Problem to work on
Copy out exactly the stretch of the listing below that begins at the line containing "You are a computer-use agent." and ends at the line containing "Instruction: Toggle the 加回车换行 checkbox", and copy nothing outside it.

Provided data
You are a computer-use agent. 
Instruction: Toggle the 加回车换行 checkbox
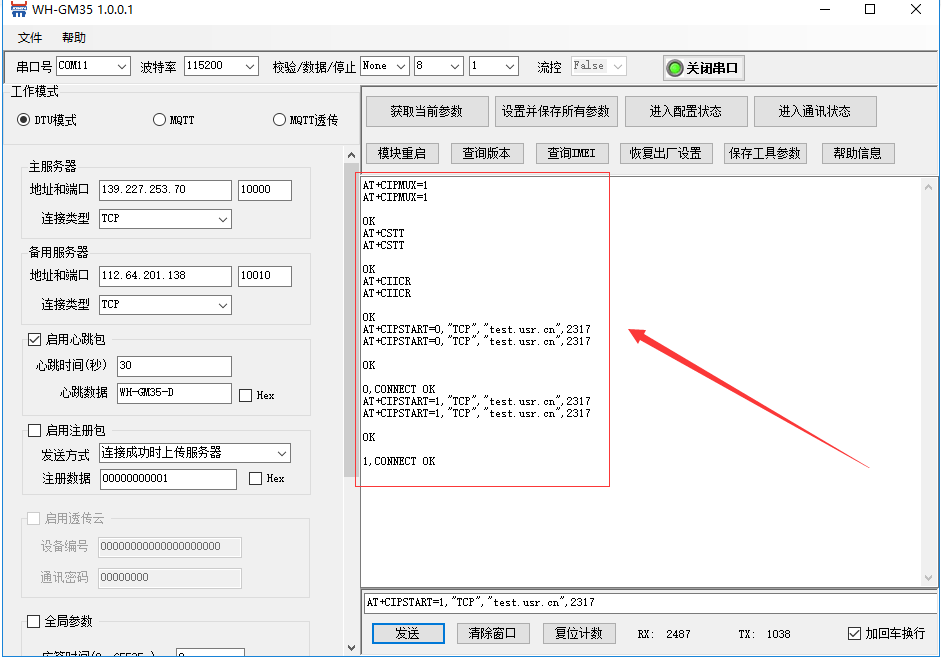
---
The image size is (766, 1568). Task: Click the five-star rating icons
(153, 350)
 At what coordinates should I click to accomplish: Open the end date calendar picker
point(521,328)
==
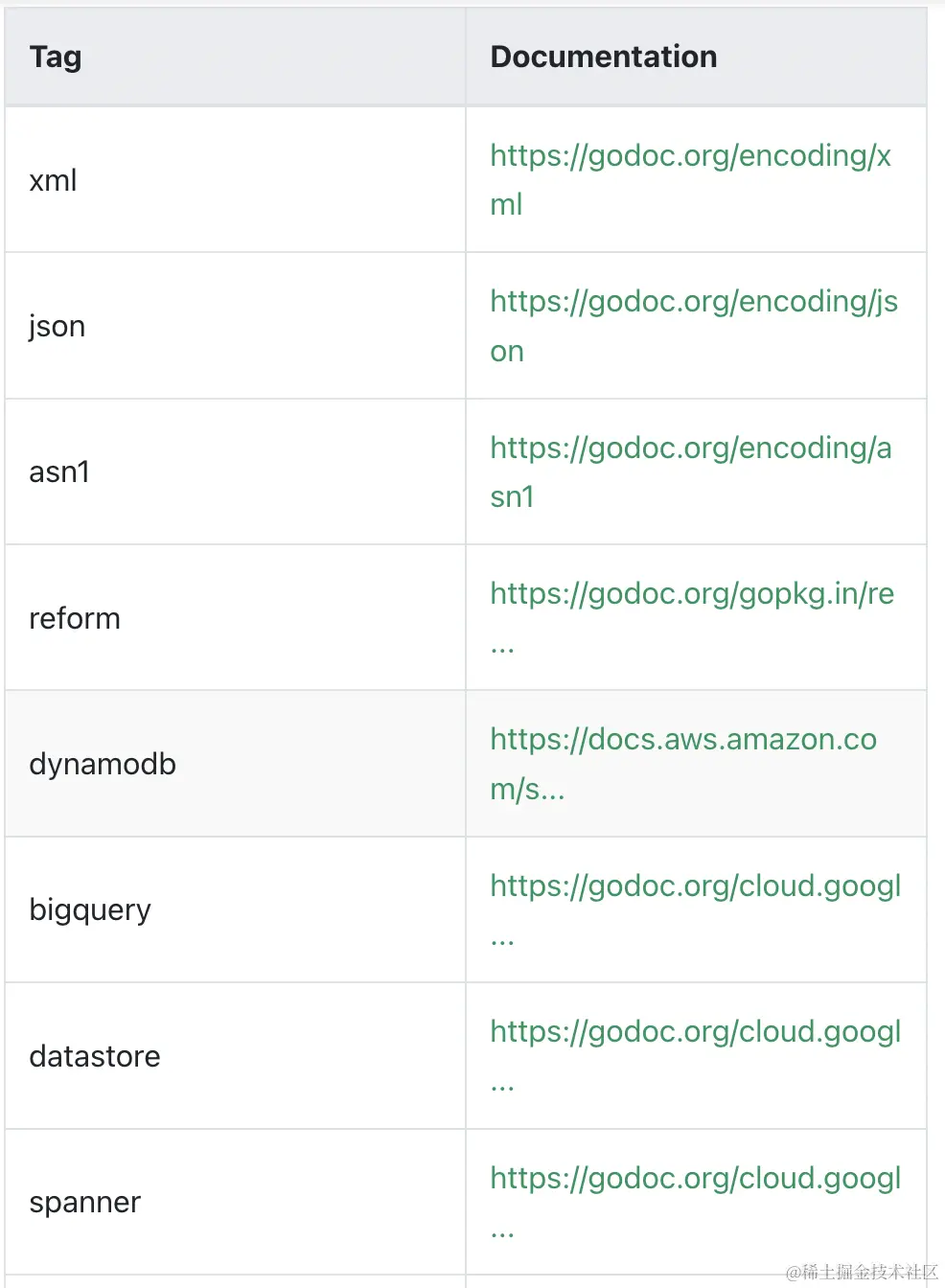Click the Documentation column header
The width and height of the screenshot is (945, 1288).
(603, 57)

Answer to the problem
You are a computer-use agent. 
Instruction: Toggle the 加回车换行 checkbox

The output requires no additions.